How to transcend the rigidity of extant and defined protocol? Opposition is no cure. Poetry is an emetic for it; or at least poetic stretching, morphing of the protocol. Or simply turning away to create a new protocol. But this threatens social viability. This is a critical issue as protocol underlies all techno-social deployments. All. And the affect of protocol, its genesis, its makers, its purview, all contribute to the formation of a (dominant) worldview that it imposes a(n arbitrary) frame of reference upon the participant in the particular techno-social system. On the other hand, life without protocols: an impossible situation for social animals (or any animal, for that matter — a protocol may be thought of as a way of going, whether self-directed or directed by innate sense and following the line of maximized entropy production).

This conundrum applies to all (socially) evolved protocols, no matter the genesis. It means that this pervades and saturates, all experiences of being (except perhaps for the pre-human, or over-human). On The Poetics of Protocol, a working title moving towards a core thematic. Using the metaphor of a sliding scale, at one end, chaotic ways of going, at the other, completely prescribed ways of going, life falls somewhere in between.

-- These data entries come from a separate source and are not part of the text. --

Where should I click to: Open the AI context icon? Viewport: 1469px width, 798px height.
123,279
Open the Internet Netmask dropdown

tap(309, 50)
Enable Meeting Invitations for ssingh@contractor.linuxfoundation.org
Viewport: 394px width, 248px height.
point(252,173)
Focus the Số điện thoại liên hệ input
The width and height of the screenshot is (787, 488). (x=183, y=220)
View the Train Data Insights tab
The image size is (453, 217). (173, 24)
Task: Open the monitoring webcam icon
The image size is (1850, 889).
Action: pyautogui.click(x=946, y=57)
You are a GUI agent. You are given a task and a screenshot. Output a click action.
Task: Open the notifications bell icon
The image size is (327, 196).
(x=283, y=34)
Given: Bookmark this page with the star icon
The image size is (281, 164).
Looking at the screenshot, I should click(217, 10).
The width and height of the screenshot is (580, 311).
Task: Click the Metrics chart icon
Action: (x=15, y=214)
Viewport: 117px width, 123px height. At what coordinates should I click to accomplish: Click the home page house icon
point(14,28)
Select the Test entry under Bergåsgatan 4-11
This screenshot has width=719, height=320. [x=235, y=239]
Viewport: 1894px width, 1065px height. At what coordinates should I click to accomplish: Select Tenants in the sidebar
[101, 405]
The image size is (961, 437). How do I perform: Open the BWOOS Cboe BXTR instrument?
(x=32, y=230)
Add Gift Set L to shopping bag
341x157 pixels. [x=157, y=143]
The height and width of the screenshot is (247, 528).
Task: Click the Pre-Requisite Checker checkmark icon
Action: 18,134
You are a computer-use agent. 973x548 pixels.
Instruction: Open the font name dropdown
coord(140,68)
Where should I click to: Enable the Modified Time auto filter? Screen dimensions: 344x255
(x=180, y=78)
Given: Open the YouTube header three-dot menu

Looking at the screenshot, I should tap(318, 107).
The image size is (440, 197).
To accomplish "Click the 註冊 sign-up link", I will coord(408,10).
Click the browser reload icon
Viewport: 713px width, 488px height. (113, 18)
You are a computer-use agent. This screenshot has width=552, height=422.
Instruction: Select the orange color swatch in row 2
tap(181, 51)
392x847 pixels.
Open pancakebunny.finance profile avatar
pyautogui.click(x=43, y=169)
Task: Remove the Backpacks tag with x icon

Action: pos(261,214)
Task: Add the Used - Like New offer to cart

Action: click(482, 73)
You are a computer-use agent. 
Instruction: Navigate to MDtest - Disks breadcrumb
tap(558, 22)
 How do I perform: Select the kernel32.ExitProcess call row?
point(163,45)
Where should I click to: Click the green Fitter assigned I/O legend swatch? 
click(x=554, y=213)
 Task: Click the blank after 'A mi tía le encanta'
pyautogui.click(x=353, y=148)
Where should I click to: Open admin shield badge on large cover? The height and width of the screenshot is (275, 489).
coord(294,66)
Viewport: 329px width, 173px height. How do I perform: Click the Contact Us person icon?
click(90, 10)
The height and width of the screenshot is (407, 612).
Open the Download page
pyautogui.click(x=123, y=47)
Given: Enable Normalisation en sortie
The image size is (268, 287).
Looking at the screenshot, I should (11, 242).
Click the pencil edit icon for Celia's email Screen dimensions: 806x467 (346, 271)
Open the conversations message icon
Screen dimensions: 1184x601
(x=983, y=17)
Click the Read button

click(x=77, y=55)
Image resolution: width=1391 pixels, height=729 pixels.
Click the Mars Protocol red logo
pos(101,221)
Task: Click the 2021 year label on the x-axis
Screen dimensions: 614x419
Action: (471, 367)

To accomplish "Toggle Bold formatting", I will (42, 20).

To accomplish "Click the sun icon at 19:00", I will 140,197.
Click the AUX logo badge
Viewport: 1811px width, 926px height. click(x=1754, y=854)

Having to jump between several points-of-view — the tremendous volume of applicable writing on the range of subjects; a strong, principled, and unifying overview tied to idiosyncratic personal experiences; and, finally, the mental focus required to tie all this jetsam together — the jump has to be transformed into a creatively complied micro-narrative. But looking around at the plethora of source materials is always discouraging — in form and content. The inability to structure my own content into a form consistent with the material that I consume is disturbing, though idiosyncratic expression is one of the goals for PhD research. (Inconsistency has potential to uncover innovative spaces and may be used as a strategic tool or approach.) So this can be viewed as a strategic advantage in the creative interpretation and packaging of the material. Content-wise, I am confident of the presence of something to say, as well as a subsequent pathway-of-action reflecting what is said. Daunting task none-the-less, from any vantage.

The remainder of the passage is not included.